The Wal Mart voting booth will be open for a week prior to election day so that citizens are not forced to change their schedules and focus on just one day. Information as to how to vote and who to vote for will be provided at the entrance. Persons who have not as yet registered can do so with their Wal Mart credit card.

“People can easily forget that it’s Tuesday…election day. We’re doing our part for this great democracy!” whines an in-store announcement. “And after you vote don’t forget to check out the seasonal items on aisle three.”

Meanwhile down in sunny Arizona corporate militias have succeeded in apprehending some of the last ma and pa operatives in the Phoenix area. At press time there are only a few of the “unaffiliated” holdouts remaining. On the site of what was a great kosher deli is now a chain burger place. It’s the same all over the place. The city without a city has been transformed into chainland. The Phoenix has crash landed.

Although the status of the former self-employed radicals was not completely clear a police spokesman said they “are being de-programmed and retrained for positions as cashiers at a chain gas station. Persons who do not adapt to the masterplan are taken to what’s left of the desert and left to fend for themselves. Some of the unlucky ones will end up pushing lead within their government.

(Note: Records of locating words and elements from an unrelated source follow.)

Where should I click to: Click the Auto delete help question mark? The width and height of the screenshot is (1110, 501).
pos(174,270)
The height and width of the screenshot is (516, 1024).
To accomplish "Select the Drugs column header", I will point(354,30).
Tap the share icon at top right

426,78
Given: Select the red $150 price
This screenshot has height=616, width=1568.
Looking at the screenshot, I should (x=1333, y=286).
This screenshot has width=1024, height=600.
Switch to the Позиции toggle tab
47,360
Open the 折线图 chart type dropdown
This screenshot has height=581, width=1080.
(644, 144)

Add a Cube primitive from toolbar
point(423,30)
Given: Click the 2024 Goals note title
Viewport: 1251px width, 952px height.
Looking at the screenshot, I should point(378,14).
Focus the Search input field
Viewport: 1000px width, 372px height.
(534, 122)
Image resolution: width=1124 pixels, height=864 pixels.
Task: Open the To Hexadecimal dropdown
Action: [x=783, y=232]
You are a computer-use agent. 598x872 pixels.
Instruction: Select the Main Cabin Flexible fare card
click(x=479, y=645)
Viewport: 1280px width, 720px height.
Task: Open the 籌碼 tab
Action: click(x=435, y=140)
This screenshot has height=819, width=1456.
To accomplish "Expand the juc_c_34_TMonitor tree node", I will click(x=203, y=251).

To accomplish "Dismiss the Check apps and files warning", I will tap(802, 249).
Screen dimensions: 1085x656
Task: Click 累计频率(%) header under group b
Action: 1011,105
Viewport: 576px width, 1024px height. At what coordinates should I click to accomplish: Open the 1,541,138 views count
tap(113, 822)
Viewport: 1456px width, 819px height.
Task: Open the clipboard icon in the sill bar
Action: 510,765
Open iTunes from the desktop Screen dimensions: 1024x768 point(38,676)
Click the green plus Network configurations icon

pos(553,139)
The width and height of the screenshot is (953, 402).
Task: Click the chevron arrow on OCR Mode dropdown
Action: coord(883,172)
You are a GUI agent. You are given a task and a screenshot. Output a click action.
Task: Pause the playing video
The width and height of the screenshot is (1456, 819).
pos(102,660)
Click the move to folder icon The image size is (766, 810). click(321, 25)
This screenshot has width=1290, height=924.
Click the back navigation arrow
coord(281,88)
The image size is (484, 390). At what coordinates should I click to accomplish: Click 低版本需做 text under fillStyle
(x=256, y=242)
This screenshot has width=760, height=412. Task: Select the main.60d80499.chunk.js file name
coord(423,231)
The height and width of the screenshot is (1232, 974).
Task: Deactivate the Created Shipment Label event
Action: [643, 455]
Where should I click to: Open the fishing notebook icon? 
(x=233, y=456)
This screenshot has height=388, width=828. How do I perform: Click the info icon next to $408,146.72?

“We’re not at liberty to talk about the situation in Arizona,” said a Wal-Mart voice. “We have a strong economy here too and it will continue to boom just as long as everyone cooperates,” said the stooge.

– Melvin O’Toole

WILSON PEAK ON MEET THE PRESS

(Ames) Local standout and member of the 14er Club, Wilson Peak, will be the featured live guest on Meet the Press Sunday morning. The mountain, which recently shed an amazing 85 pounds in just twelve weeks, will appear as part of a weight-loss reading list promotion.

     (Break for ice cream commercial).

Joining her on the popular talk show will be her half-sister Mount Wilson who also lost a substantial amount of weight (45 pounds) during the same time period. The two will talk about their victory over fat and lingering  snowfields.

Wilson Peak (right) is shown in the attached photograph with her half-sister Mount Wilson. The almost twins were named after Brian Wilson of the Beach Boys and are no relation to the late President Woodrow Wilson as local legend records it.

“I remember when we had to dress Wilson Peak in mounds of white just so she wouldn’t look so very obese,” said Mount Wilson. “All of us full-figured mountains soon discover that lighter colors are far more flattering and make us look smaller.”

(Break for ice cream commercial).

If all goes well during the filming of the program both mountains are sure to be invited back for a follow-up on chronic complexion problems slated for late August. That show will also celebrate a recent Department of the Interior decision to approve the construction of trophy homes above 14,000 feet by 2002.

The chore of traveling with and delivering mountains to a set in New York or Los Angeles is a daunting task, one that often requires more muscle than intellect and more diligence than common sense.

Network spokespersons refused to comment on the proceedings until after the snow melts in June.

“We’re expecting great things here,” said one broadcaster. “Weight loss with a touch of wilderness is a sure winner in these days of reality television, concussions and your simulated breathing experiments.”